Directive:
Render the lines between the line containing "The height and width of the screenshot is (812, 1511)." and the line containing "Action: [994, 86]", inclusive, as a JSON list of strings with one string per line, omitting blank lines.

----

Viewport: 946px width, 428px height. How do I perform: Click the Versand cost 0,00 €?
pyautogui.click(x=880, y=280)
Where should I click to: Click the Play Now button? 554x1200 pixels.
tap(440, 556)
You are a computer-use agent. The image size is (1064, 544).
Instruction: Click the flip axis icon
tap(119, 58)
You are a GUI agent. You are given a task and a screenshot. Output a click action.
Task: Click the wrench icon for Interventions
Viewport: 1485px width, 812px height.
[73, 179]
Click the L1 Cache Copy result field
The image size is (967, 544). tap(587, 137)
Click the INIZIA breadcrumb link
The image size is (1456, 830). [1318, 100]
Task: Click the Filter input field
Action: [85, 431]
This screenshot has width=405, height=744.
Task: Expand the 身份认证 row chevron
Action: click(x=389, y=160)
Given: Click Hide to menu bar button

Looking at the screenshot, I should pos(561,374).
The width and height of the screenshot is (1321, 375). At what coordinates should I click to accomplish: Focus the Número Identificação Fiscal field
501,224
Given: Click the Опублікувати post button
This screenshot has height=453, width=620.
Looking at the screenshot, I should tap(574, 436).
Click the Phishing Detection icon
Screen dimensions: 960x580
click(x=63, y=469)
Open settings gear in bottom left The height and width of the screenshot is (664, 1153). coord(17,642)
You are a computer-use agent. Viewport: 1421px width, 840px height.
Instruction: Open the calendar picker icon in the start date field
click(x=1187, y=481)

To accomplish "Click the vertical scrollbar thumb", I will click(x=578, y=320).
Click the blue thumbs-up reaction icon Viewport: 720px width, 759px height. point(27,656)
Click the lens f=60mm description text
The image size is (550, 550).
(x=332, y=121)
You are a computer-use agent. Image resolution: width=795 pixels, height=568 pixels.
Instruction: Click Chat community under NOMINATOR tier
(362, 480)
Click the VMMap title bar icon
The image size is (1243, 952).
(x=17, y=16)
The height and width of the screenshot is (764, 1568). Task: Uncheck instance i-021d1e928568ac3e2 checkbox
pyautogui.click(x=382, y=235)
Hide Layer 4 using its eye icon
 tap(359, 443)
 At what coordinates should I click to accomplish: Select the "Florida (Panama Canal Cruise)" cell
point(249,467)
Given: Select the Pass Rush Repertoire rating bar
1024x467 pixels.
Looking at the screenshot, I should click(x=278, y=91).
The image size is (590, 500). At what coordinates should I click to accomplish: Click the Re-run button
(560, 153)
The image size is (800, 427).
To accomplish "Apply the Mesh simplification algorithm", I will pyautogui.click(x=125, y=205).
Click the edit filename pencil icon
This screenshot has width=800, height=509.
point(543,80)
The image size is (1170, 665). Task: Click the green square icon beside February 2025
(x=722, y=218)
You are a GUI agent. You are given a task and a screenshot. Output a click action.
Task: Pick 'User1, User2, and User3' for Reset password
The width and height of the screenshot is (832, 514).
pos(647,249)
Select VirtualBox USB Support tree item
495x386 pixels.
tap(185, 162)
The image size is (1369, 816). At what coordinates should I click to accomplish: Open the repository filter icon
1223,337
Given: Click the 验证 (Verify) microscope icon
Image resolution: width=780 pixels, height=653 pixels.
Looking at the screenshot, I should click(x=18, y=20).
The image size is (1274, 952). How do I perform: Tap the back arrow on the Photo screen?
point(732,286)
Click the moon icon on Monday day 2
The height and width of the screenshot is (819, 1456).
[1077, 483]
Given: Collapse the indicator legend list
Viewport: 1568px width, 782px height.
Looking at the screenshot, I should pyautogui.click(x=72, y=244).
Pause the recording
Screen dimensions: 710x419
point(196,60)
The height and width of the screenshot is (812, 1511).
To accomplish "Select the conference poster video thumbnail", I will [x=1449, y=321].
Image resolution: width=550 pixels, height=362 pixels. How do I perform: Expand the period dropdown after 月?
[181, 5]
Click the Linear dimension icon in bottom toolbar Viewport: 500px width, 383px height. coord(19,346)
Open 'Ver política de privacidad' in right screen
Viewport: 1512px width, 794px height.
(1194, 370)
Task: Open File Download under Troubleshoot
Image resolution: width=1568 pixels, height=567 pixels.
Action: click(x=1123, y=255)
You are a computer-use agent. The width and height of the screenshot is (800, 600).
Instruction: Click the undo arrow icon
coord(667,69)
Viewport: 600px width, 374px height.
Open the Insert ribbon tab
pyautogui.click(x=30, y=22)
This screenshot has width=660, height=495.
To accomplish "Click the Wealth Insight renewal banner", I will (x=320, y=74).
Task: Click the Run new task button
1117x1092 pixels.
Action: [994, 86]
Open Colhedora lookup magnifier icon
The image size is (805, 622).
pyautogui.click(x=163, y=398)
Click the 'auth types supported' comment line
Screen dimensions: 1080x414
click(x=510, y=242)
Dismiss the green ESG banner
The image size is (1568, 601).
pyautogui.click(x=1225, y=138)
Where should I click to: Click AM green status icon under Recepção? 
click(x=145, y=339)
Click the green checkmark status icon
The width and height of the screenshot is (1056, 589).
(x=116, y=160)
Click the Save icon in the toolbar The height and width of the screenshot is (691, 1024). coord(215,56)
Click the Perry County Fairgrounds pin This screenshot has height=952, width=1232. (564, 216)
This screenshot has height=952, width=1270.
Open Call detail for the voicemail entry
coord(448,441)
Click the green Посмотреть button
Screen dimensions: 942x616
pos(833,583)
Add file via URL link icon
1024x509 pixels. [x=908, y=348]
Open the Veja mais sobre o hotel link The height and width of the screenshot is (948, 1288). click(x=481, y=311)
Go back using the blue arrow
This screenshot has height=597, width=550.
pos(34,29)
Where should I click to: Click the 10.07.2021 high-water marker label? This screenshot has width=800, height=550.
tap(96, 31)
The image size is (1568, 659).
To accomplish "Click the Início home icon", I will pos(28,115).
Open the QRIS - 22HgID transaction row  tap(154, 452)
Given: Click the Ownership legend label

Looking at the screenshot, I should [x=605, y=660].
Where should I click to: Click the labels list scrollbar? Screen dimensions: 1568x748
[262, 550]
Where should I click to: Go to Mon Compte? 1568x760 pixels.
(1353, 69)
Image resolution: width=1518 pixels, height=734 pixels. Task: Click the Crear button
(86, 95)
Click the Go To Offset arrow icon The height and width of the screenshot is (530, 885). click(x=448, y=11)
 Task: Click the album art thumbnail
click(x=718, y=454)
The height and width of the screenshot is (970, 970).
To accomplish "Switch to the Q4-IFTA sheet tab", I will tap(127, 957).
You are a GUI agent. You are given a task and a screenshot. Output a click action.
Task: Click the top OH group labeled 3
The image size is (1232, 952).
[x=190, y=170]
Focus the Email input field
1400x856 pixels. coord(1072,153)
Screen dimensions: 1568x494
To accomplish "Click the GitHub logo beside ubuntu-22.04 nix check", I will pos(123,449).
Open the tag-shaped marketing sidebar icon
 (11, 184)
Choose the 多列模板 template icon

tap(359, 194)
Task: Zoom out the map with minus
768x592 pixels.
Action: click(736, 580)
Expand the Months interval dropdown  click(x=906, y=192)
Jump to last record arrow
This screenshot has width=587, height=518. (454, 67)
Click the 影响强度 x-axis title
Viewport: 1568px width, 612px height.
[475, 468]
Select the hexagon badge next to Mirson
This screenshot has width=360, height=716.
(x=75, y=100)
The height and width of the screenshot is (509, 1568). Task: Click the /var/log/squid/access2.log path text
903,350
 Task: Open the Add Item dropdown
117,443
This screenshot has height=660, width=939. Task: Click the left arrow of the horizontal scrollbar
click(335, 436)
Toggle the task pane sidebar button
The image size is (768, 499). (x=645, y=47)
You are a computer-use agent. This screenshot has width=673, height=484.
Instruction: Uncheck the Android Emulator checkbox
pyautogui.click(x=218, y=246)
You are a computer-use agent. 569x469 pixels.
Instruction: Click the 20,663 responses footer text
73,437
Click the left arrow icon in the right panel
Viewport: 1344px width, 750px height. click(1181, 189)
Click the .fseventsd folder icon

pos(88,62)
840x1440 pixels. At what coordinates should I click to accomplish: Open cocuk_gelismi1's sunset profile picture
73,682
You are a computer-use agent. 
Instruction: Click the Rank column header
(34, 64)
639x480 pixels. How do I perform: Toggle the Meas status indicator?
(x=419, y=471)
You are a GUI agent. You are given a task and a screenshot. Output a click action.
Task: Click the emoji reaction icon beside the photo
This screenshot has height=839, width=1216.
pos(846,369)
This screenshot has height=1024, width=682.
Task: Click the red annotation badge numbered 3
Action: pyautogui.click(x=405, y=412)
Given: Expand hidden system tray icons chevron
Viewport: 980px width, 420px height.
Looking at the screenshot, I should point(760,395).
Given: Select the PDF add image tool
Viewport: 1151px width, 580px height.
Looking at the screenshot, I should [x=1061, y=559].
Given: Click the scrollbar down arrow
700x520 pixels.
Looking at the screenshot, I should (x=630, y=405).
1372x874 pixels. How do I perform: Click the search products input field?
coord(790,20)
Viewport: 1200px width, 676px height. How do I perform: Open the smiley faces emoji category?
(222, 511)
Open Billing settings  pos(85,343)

----

Answer for this exercise:
[
  "The height and width of the screenshot is (812, 1511).",
  "To accomplish \"Select the conference poster video thumbnail\", I will [x=1449, y=321].",
  "Image resolution: width=550 pixels, height=362 pixels. How do I perform: Expand the period dropdown after 月?",
  "[181, 5]",
  "Click the Linear dimension icon in bottom toolbar Viewport: 500px width, 383px height. coord(19,346)",
  "Open 'Ver política de privacidad' in right screen",
  "Viewport: 1512px width, 794px height.",
  "(1194, 370)",
  "Task: Open File Download under Troubleshoot",
  "Image resolution: width=1568 pixels, height=567 pixels.",
  "Action: click(x=1123, y=255)",
  "You are a computer-use agent. The width and height of the screenshot is (800, 600).",
  "Instruction: Click the undo arrow icon",
  "coord(667,69)",
  "Viewport: 600px width, 374px height.",
  "Open the Insert ribbon tab",
  "pyautogui.click(x=30, y=22)",
  "This screenshot has width=660, height=495.",
  "To accomplish \"Click the Wealth Insight renewal banner\", I will (x=320, y=74).",
  "Task: Click the Run new task button",
  "1117x1092 pixels.",
  "Action: [994, 86]"
]